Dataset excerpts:
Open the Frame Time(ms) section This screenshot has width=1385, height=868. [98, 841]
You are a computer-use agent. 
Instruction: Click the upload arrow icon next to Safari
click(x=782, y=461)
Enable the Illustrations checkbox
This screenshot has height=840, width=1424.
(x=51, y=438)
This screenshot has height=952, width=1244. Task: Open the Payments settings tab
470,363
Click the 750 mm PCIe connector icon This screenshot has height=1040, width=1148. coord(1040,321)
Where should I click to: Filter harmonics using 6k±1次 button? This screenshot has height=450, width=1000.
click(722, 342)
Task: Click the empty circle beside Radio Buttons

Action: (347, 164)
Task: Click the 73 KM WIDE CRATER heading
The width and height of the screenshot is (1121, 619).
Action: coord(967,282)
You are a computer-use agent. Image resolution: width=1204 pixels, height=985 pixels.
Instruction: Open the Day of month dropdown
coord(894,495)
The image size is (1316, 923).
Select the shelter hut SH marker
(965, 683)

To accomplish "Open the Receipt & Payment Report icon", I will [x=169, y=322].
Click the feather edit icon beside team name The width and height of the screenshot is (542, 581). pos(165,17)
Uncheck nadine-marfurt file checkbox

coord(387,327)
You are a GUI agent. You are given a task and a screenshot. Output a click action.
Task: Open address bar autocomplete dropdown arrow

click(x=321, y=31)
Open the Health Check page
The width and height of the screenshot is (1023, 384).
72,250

Work required ->
For each entry above, please make an exact copy.

Problem solution ->
Open the Frame Time(ms) section This screenshot has width=1385, height=868. [98, 841]
You are a computer-use agent. 
Instruction: Click the upload arrow icon next to Safari
click(x=782, y=461)
Enable the Illustrations checkbox
This screenshot has height=840, width=1424.
(x=51, y=438)
This screenshot has height=952, width=1244. Task: Open the Payments settings tab
470,363
Click the 750 mm PCIe connector icon This screenshot has height=1040, width=1148. coord(1040,321)
Where should I click to: Filter harmonics using 6k±1次 button? This screenshot has height=450, width=1000.
click(722, 342)
Task: Click the empty circle beside Radio Buttons

Action: (347, 164)
Task: Click the 73 KM WIDE CRATER heading
The width and height of the screenshot is (1121, 619).
Action: coord(967,282)
You are a computer-use agent. Image resolution: width=1204 pixels, height=985 pixels.
Instruction: Open the Day of month dropdown
coord(894,495)
The image size is (1316, 923).
Select the shelter hut SH marker
(965, 683)

To accomplish "Open the Receipt & Payment Report icon", I will [x=169, y=322].
Click the feather edit icon beside team name The width and height of the screenshot is (542, 581). pos(165,17)
Uncheck nadine-marfurt file checkbox

coord(387,327)
You are a GUI agent. You are given a task and a screenshot. Output a click action.
Task: Open address bar autocomplete dropdown arrow

click(x=321, y=31)
Open the Health Check page
The width and height of the screenshot is (1023, 384).
72,250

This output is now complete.